Depuis la mise en place du service de sécurité à partir d'octobre 2024, la police n'a dû intervenir que dans quelques cas en raison du mauvais comportement des passagers. En règle générale, les problèmes ont pu être résolus sur place par le personnel de sécurité, dans un esprit de désescalade.
Les clients et les conducteurs des bus de nuit se sentent plus en sécurité
Les réactions positives montrent également que non seulement les passagers, mais aussi les conducteurs des bus de nuit se sentent plus en sécurité grâce à l'intervention du personnel de sécurité. Celui-ci assiste en outre les conducteurs lors du contrôle des titres de transport. Le recul des dommages dus au vandalisme grâce aux contrôles réguliers effectués par le personnel de sécurité avant et après le début du service est également réjouissant.
L'intervention du personnel de sécurité a permis d'améliorer rapidement la situation sur les lignes de bus de nuit N46, N56 et N58. La ligne de bus de nuit N44, qui dessert une boîte de nuit et qui est souvent utilisée par des passagers alcoolisés, est cependant particulièrement frappante.
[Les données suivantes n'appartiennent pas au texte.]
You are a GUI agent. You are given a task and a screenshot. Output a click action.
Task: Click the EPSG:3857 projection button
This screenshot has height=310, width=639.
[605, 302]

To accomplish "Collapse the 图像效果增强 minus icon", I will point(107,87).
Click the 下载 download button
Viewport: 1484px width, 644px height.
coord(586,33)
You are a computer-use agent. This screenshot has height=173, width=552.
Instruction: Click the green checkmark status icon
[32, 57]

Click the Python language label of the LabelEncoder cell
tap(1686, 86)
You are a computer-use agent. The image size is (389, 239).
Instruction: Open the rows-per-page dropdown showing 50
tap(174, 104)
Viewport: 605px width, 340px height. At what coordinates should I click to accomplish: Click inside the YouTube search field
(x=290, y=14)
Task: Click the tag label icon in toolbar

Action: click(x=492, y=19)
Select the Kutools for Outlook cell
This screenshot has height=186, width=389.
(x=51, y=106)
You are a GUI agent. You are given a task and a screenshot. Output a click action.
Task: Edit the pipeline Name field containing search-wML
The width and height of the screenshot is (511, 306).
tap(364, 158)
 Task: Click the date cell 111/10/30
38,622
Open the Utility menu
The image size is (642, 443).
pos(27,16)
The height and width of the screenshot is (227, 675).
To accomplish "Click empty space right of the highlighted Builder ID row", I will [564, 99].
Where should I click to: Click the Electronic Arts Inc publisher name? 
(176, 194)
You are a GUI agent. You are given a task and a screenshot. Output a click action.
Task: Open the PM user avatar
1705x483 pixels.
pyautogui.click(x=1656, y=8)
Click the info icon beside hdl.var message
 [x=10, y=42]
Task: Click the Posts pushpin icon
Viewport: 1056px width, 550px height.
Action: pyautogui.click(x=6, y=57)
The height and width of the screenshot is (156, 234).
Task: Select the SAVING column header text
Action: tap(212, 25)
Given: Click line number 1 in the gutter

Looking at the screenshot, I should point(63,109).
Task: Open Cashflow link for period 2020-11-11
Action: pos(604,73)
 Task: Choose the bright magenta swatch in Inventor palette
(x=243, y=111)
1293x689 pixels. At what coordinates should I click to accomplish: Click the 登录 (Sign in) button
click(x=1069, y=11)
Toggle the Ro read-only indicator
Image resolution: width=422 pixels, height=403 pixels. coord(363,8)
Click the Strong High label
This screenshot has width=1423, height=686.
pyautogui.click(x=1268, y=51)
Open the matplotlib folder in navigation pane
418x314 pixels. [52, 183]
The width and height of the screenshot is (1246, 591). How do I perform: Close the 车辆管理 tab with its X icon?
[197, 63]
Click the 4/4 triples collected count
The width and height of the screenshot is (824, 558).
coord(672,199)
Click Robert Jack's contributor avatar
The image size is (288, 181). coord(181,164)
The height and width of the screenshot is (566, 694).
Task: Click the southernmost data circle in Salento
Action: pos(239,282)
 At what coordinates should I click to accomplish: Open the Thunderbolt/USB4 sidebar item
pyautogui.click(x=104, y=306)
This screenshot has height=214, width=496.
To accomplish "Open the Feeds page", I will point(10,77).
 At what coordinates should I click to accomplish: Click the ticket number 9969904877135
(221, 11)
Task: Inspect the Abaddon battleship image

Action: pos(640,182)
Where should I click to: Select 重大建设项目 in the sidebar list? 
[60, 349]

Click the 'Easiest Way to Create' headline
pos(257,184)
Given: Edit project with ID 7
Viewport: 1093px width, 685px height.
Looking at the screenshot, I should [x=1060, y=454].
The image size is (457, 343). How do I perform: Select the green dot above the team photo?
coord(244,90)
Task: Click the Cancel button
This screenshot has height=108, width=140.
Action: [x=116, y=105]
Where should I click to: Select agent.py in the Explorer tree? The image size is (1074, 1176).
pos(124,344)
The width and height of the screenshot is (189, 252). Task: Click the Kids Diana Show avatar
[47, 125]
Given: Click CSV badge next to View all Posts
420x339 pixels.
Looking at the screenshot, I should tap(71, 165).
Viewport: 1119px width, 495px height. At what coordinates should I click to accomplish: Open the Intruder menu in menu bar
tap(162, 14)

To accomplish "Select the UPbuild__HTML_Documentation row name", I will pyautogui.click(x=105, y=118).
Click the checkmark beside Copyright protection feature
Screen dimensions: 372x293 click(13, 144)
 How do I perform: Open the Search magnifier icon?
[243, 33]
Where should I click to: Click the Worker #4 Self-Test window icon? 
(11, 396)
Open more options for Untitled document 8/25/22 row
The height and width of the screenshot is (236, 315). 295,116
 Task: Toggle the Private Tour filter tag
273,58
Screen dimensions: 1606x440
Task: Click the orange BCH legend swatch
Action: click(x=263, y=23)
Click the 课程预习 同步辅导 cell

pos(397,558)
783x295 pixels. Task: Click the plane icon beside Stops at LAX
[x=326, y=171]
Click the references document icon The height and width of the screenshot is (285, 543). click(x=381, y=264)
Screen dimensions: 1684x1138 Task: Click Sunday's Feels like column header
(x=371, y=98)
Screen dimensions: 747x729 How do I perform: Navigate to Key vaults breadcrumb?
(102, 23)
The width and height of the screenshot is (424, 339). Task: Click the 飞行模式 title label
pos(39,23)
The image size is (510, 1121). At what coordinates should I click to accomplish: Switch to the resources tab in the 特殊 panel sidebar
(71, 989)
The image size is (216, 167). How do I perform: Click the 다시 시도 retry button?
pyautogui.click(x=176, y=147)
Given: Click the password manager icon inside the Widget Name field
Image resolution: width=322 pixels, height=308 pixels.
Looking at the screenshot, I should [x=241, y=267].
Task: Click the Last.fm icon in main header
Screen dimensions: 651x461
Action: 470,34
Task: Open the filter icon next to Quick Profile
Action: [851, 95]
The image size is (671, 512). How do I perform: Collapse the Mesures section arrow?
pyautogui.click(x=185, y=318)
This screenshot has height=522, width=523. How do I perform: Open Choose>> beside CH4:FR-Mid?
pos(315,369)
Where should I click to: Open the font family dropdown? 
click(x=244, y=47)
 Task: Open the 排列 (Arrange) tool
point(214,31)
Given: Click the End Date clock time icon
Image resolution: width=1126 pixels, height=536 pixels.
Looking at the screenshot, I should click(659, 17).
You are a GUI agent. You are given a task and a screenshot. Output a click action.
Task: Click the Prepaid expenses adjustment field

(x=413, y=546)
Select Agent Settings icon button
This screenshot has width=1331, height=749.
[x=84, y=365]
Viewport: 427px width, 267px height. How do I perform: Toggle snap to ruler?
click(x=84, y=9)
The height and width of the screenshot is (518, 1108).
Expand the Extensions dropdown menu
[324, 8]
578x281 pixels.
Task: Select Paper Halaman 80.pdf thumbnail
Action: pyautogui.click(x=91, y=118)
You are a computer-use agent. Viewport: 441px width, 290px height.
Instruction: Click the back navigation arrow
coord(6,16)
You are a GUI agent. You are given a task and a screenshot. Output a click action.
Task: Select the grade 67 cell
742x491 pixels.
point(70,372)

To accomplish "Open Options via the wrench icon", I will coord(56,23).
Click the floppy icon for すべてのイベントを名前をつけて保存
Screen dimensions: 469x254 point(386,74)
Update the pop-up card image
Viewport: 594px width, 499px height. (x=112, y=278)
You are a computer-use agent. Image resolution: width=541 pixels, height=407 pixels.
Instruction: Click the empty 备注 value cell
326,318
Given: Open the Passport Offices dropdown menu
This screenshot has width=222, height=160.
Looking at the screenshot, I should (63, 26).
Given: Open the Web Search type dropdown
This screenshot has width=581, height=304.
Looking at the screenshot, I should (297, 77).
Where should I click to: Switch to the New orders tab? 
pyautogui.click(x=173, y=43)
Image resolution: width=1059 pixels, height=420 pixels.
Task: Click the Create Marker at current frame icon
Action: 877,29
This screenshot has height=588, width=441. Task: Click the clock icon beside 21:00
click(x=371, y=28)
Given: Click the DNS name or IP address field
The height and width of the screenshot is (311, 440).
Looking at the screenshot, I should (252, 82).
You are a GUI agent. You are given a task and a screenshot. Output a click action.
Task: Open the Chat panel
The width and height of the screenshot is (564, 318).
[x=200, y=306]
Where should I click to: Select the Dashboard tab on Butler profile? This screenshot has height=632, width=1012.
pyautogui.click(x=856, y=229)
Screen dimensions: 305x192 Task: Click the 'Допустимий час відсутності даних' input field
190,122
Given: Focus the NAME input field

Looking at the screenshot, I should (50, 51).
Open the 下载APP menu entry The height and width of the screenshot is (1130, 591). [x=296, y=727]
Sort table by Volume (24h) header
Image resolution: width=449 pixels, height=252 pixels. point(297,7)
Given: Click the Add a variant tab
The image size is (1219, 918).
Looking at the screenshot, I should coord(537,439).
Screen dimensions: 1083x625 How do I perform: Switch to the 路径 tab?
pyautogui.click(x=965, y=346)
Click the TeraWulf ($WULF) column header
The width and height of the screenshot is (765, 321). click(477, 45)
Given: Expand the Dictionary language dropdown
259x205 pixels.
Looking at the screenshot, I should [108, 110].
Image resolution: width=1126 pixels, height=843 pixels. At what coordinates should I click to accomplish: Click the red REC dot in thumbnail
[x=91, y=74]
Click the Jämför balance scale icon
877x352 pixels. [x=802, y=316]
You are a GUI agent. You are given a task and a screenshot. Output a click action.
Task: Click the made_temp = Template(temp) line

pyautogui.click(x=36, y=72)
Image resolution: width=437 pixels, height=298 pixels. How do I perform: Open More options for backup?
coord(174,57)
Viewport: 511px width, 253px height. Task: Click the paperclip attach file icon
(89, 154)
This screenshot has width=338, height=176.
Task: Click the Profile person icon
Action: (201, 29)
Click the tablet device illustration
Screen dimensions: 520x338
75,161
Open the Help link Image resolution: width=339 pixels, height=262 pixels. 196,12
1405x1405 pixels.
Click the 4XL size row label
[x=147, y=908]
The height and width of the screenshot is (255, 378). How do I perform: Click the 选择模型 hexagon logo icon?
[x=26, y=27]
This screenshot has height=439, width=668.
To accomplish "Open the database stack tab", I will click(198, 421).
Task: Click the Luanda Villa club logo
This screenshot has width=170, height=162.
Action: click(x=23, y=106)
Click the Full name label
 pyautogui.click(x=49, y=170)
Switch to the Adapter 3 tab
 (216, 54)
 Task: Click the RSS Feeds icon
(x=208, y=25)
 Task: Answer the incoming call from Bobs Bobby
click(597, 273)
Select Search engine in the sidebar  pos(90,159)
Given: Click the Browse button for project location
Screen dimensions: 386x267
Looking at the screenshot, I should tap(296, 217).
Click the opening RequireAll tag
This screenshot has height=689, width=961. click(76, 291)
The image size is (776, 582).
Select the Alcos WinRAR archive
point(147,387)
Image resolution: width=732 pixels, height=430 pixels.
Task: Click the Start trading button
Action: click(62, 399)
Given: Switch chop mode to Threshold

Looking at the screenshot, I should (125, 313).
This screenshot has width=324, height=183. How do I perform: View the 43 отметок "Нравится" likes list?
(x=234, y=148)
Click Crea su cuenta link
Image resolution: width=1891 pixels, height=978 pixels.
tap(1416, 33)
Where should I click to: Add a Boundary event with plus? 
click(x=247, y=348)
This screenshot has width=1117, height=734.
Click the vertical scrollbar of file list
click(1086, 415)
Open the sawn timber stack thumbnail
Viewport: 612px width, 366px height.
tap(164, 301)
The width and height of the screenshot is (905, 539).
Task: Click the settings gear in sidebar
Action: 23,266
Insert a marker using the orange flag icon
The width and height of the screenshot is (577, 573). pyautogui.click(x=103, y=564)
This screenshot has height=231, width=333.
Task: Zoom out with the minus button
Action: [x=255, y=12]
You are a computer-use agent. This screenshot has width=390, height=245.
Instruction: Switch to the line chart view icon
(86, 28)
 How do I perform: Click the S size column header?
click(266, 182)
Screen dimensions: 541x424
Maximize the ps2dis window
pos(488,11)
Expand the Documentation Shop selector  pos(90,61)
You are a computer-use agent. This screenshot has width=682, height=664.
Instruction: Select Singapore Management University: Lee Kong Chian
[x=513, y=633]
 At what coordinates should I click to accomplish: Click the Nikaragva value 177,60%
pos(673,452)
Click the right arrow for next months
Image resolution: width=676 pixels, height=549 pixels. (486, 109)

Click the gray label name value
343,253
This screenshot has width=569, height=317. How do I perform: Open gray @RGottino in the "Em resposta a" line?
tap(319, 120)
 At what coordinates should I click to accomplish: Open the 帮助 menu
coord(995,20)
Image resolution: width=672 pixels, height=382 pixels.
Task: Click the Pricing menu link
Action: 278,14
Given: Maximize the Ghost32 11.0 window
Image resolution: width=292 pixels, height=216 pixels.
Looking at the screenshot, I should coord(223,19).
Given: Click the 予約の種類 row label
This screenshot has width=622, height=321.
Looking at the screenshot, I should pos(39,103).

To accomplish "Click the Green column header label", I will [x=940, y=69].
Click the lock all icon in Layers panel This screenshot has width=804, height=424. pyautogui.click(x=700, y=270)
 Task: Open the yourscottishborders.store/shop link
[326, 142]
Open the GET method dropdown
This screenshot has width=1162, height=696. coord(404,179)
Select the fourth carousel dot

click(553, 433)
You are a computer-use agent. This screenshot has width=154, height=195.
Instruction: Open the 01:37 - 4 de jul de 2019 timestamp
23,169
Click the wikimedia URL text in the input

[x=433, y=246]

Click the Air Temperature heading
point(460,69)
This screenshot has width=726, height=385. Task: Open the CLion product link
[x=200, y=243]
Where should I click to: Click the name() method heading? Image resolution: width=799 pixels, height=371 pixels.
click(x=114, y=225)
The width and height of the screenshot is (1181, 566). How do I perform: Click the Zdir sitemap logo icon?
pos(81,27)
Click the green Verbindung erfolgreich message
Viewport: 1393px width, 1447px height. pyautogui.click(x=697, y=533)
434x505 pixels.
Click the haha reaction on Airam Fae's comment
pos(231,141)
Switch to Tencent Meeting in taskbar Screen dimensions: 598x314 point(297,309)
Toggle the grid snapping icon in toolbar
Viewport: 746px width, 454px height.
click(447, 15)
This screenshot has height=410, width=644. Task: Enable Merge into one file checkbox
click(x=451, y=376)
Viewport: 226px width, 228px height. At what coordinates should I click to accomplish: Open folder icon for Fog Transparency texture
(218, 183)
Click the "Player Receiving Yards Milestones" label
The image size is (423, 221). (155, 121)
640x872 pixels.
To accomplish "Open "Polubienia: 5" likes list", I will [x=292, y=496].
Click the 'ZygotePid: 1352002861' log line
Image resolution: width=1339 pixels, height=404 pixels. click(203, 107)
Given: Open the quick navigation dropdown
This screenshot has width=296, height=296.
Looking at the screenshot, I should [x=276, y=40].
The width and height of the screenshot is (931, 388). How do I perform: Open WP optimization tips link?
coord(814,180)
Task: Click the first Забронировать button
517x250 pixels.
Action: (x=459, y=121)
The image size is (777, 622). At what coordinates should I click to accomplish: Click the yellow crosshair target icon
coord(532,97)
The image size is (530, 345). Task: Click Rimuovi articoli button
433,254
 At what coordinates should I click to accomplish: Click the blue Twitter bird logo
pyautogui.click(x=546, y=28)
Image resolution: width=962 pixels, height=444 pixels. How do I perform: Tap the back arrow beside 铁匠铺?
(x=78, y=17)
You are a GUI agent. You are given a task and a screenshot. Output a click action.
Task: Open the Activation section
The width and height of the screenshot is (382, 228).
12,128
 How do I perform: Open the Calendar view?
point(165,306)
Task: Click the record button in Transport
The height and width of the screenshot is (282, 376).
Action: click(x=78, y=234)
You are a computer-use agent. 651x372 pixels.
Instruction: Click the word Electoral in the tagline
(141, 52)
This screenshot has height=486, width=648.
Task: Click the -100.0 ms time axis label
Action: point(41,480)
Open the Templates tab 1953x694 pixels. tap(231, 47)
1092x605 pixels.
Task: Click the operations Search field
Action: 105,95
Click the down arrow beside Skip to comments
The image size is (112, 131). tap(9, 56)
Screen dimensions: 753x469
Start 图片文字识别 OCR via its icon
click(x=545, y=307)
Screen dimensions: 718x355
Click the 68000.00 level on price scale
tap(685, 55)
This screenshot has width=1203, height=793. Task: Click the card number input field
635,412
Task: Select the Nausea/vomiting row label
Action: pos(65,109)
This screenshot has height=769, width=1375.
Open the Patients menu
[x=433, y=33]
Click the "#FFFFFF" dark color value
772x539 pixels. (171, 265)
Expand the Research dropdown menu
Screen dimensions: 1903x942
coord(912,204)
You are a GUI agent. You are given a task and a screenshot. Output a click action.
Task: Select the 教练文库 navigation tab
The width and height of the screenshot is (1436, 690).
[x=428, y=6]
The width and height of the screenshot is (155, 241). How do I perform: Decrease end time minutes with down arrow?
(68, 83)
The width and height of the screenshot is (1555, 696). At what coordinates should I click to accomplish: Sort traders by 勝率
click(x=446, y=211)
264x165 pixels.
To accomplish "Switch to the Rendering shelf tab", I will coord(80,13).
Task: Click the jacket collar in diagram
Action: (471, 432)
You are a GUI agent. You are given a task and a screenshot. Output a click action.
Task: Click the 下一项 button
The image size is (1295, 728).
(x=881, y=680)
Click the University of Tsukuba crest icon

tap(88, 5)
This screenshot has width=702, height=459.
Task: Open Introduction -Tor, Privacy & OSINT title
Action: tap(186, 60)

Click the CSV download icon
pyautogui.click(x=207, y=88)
La situation s'étant quelque peu calmée ces derniers mois, l'administration du district estime que le recours à des agents de sécurité peut être réduit à dix heures par jour, comme pour les trois autres lignes de bus de nuit.
Les coûts baisseront probablement à 60.000 euros en 2026
Les coûts pour le personnel de sécurité s'élèvent à environ 82.000 euros bruts en 2025 et seront probablement réduits à environ 60.000 euros bruts en 2026 grâce à la réduction de l'engagement.
Pour les nouveaux services de transport à attribuer à partir du 1er janvier 2026, un système de vidéosurveillance numérique est obligatoire pour tous les nouveaux véhicules. Jusqu'à l'équipement vidéo complet de l'ensemble de la flotte de bus, il est prévu d'observer l'évolution de la situation et de laisser le personnel de sécurité réduit à bord. Si la situation s'améliore durablement, l'arrondissement pourra décider dans un délai d'un mois s'il est possible d'arrêter complètement le recours aux agents de sécurité.